_GOAL OF THE EXERCISE:_
Look through the records and copy every line in which "each" appears.

_EXCERPTED DATA:_
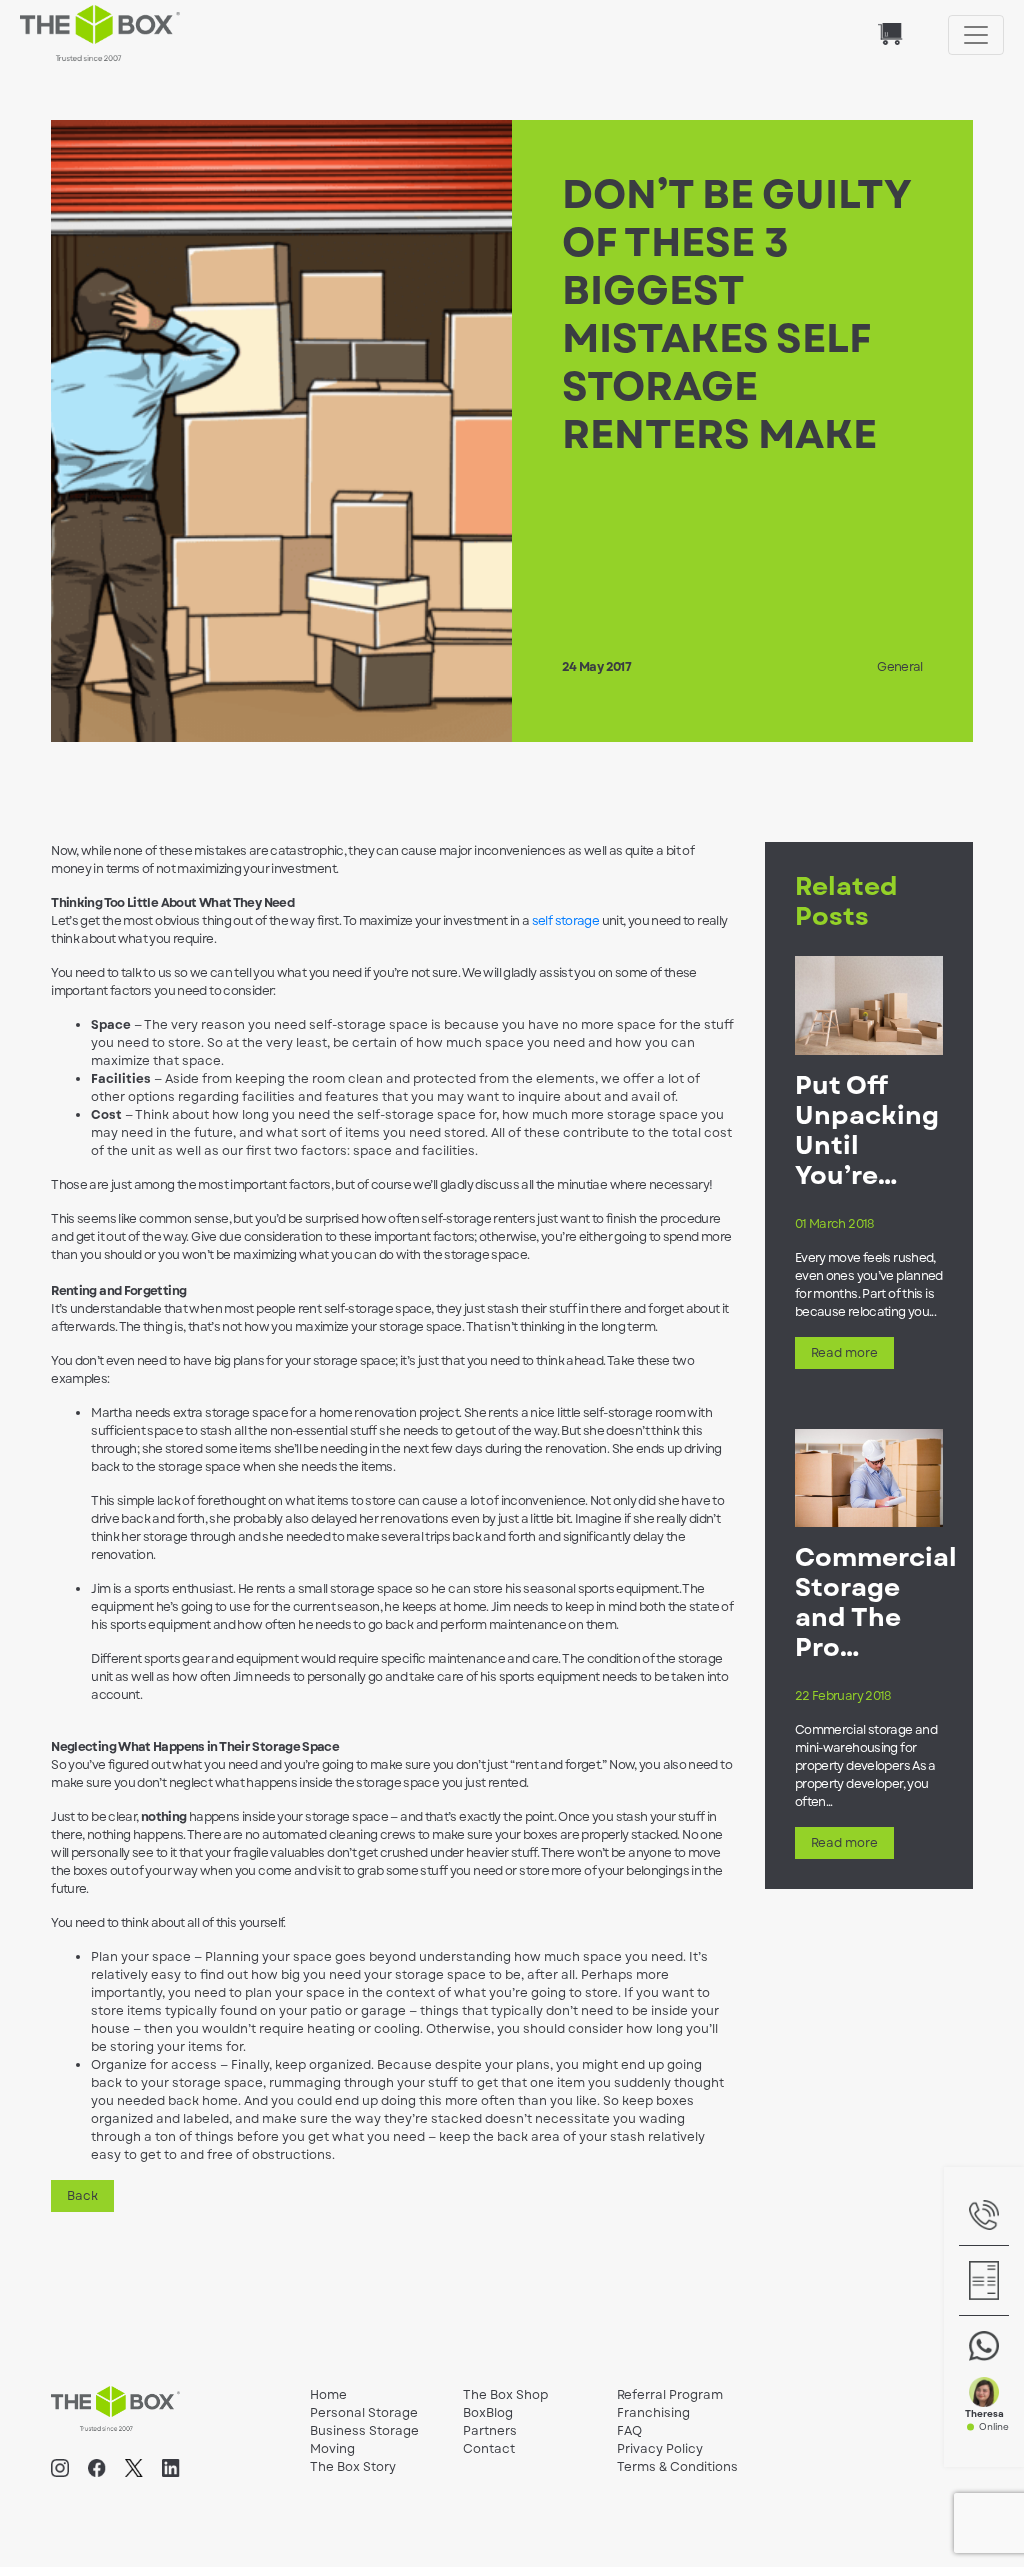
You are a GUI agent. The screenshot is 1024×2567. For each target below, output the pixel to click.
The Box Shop (505, 2395)
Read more (844, 1353)
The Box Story (353, 2467)
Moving (332, 2449)
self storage (565, 921)
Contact (489, 2449)
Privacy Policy (660, 2449)
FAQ (629, 2431)
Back (82, 2196)
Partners (490, 2431)
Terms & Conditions (677, 2467)
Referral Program (670, 2395)
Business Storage (364, 2431)
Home (328, 2395)
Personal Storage (364, 2413)
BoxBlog (488, 2413)
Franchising (653, 2413)
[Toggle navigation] (976, 35)
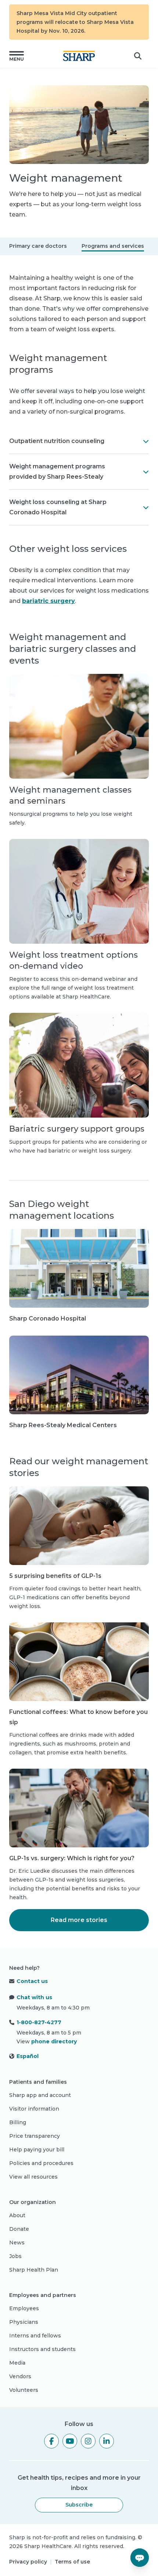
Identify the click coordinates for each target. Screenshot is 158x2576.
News (17, 2242)
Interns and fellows (35, 2335)
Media (17, 2362)
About (17, 2215)
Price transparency (34, 2136)
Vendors (20, 2376)
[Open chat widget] (139, 2557)
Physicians (23, 2322)
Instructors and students (42, 2349)
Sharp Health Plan (33, 2269)
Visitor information (34, 2108)
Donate (19, 2229)
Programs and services (113, 246)
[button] (16, 56)
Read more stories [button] (79, 1919)
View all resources (33, 2176)
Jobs (15, 2256)
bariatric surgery (48, 600)
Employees (24, 2308)
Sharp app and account (40, 2095)
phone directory (54, 2041)
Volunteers (23, 2390)
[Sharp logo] (79, 56)
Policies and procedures (41, 2163)
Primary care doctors (38, 246)
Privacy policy (28, 2561)
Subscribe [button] (79, 2504)
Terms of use (72, 2561)
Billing (17, 2122)
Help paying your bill (36, 2149)
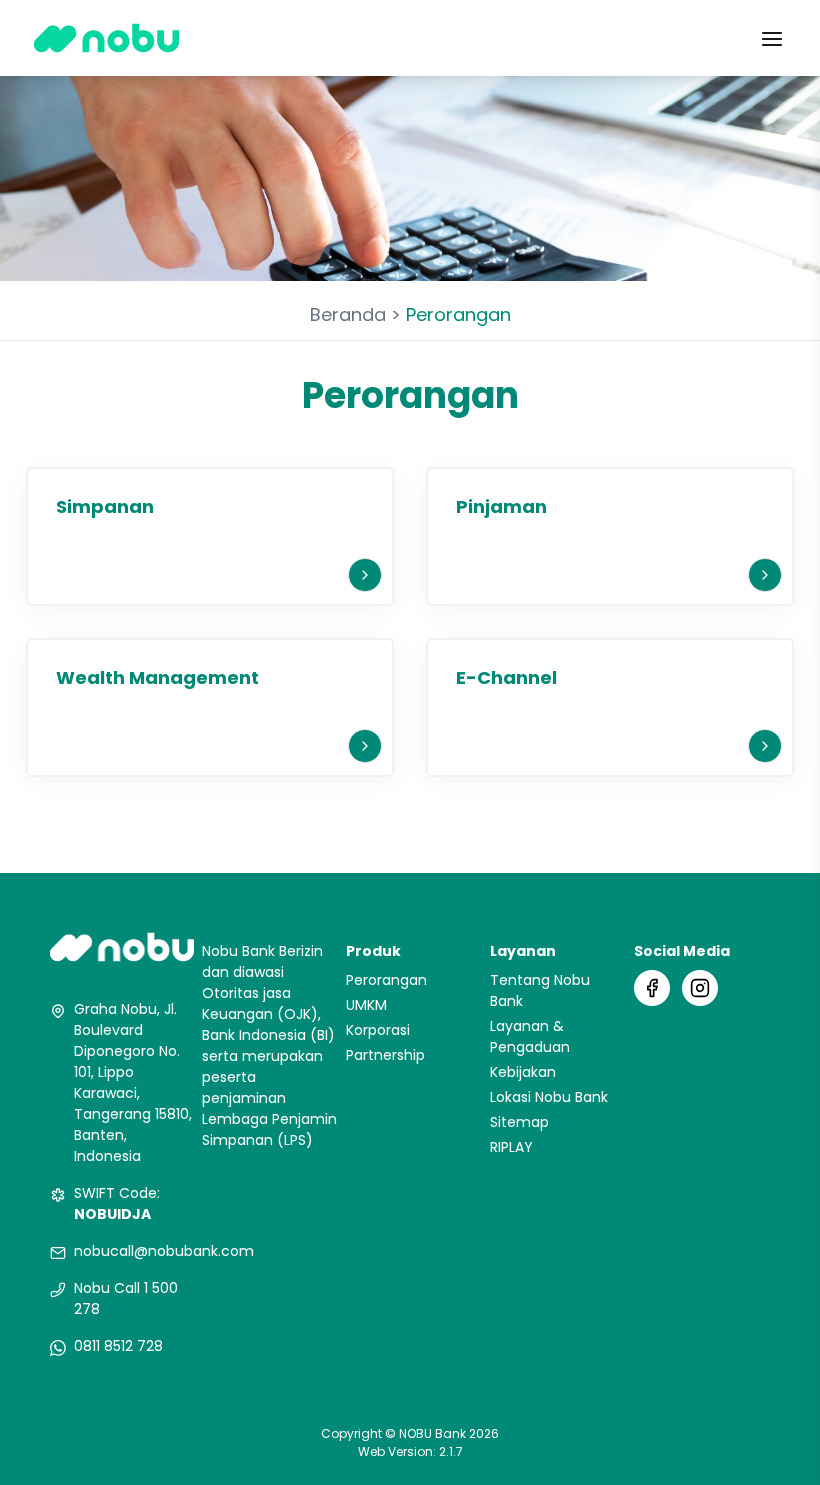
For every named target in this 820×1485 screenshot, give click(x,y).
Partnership (385, 1055)
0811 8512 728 (118, 1346)
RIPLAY (511, 1147)
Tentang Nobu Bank (540, 990)
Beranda (348, 314)
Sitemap (519, 1122)
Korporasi (378, 1030)
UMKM (366, 1005)
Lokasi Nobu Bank (549, 1097)
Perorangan (386, 980)
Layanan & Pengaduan (530, 1036)
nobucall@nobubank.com (164, 1251)
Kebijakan (523, 1072)
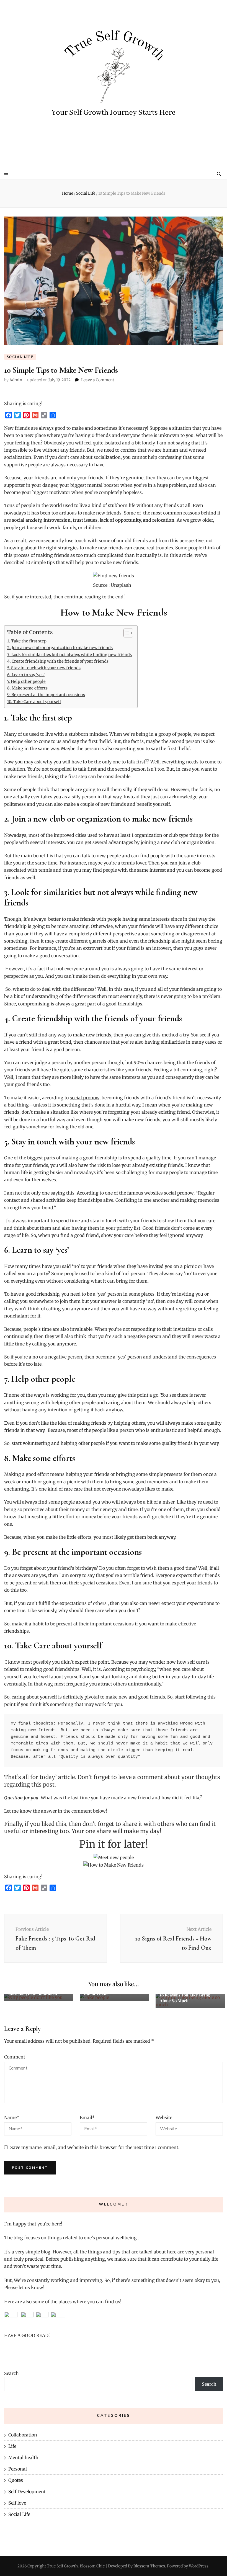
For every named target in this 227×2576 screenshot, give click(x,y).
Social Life (20, 357)
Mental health (23, 2457)
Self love (17, 2503)
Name (11, 2117)
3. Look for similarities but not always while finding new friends (69, 654)
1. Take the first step (27, 641)
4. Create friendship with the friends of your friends (58, 661)
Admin (15, 379)
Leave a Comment (97, 379)
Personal (17, 2469)
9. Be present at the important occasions (46, 694)
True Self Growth (62, 2566)
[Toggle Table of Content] (125, 633)
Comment (14, 2057)
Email (87, 2117)
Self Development (27, 2491)
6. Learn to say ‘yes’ (26, 674)
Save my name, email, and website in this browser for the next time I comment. (94, 2147)
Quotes (15, 2480)
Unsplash (121, 585)
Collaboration (22, 2435)
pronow (91, 1097)
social (76, 1097)
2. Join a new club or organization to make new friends (60, 647)
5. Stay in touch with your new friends (44, 667)
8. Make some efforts (27, 688)
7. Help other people (26, 681)
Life (12, 2446)
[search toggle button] (219, 174)
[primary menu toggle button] (6, 173)
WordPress (198, 2566)
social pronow (179, 1193)
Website (164, 2117)
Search (11, 2373)
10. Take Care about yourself (34, 701)
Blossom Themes (149, 2566)
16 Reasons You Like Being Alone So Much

_RESPONSE TO THIS TASK:_
You are a GUI agent. The screenshot is 1024×2567. For each target below, output the pixel to click.
Identify the click coordinates for each target. Screenshot is 158x2576.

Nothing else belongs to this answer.